Throughout, Putin has sought to capitalize on his strengths in, again, playing a weak hand. Proximity and force numbers give Putin escalation dominance, at least that is what he thought early on. When war starts is up to him. To Putin, control of Ukraine is a vital – even existential – Russia national security issue. Less so in the West. And domestic opinion in the West, in particular in the United States, is so polarized that NATO’s presidents and prime ministers are not acting with full support of their populations.
The Biden administration deserves credit for marshalling intelligence on Putin’s military build-up around Ukraine beginning in 2021, and for deliberately sharing what it could on Putin’s actions and Putin’s intentions. Putin wanted to weaken the Atlantic alliance and divide it – but NATO has never been more united, and is even growing in membership, under Washington’s lobbying since the invasion of Ukraine. Allies are providing weapons and training and are joining a sanctions regime. And in NATO, the alliance that Putin hates, membership is expanding.
But we must not forget that Putin does not care about the well-being of his population, or of those who serve in his military. The so-called oligarchs have little sway. The early street protests in Moscow and St. Petersburg, which seemed so inspiring on social media in the first days after the invasion, represented a tiny percentage of a decimal point of the overall Russian population. Given these realities, Putin can still hope to maintain escalation dominance. The conflict ends when he decides to end it, when he has had enough – or is gone.
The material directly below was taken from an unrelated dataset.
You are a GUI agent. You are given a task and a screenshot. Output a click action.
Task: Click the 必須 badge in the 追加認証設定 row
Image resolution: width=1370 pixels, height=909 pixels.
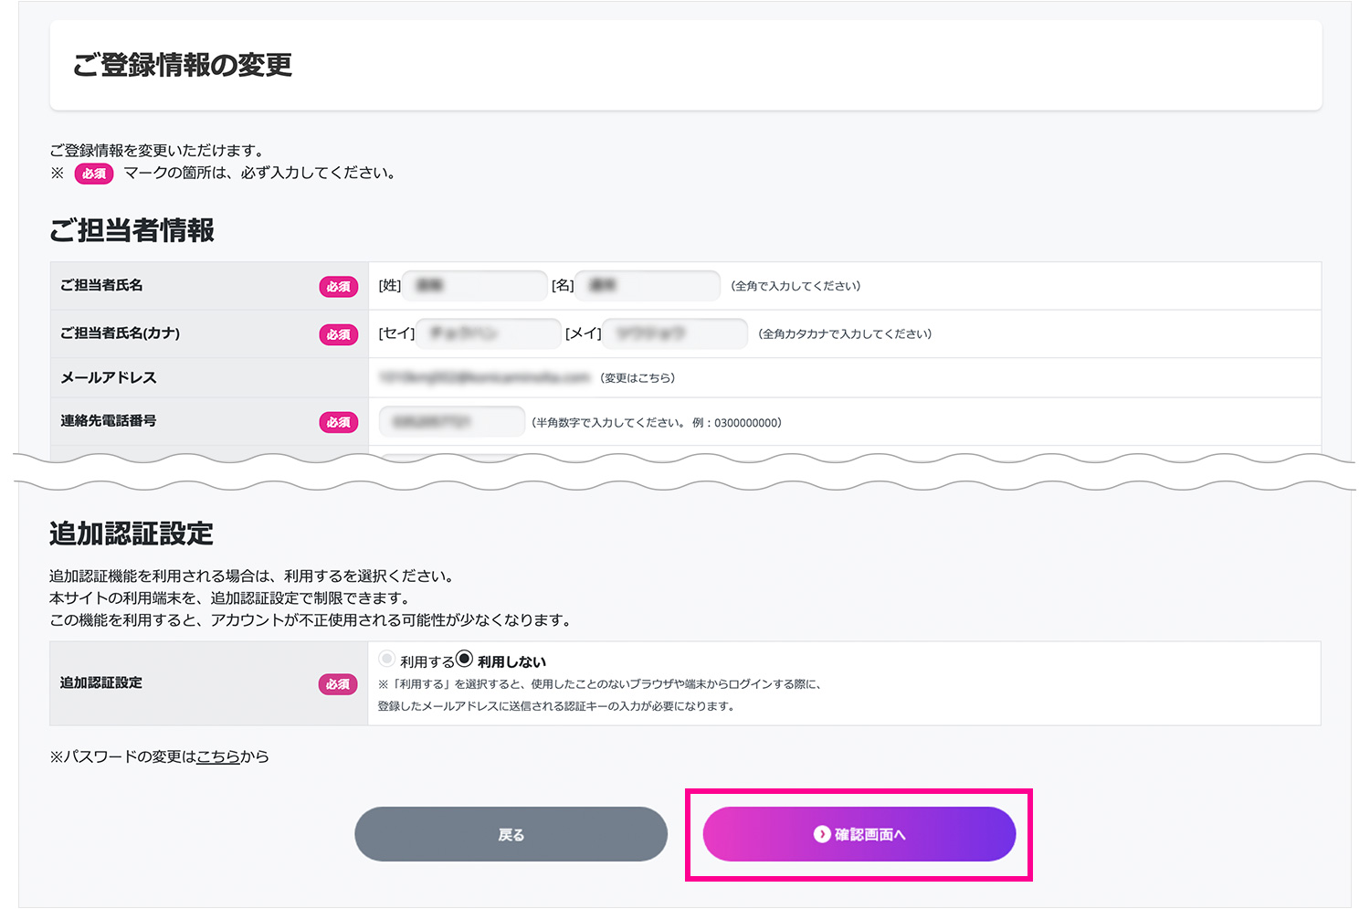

The race is to see who gets exhausted first – Ukraine, NATO and the West, or Vladimir V. Putin. Either a victorious Putin or a beleaguered Putin is still a dangerous Putin. If he succeeds in Ukraine, his appetite for adventure may grow. If he fails in Ukraine, his temptation to lash out may be uncontainable. No serious policy can overlook the danger that Russia poses to NATO and the larger international system.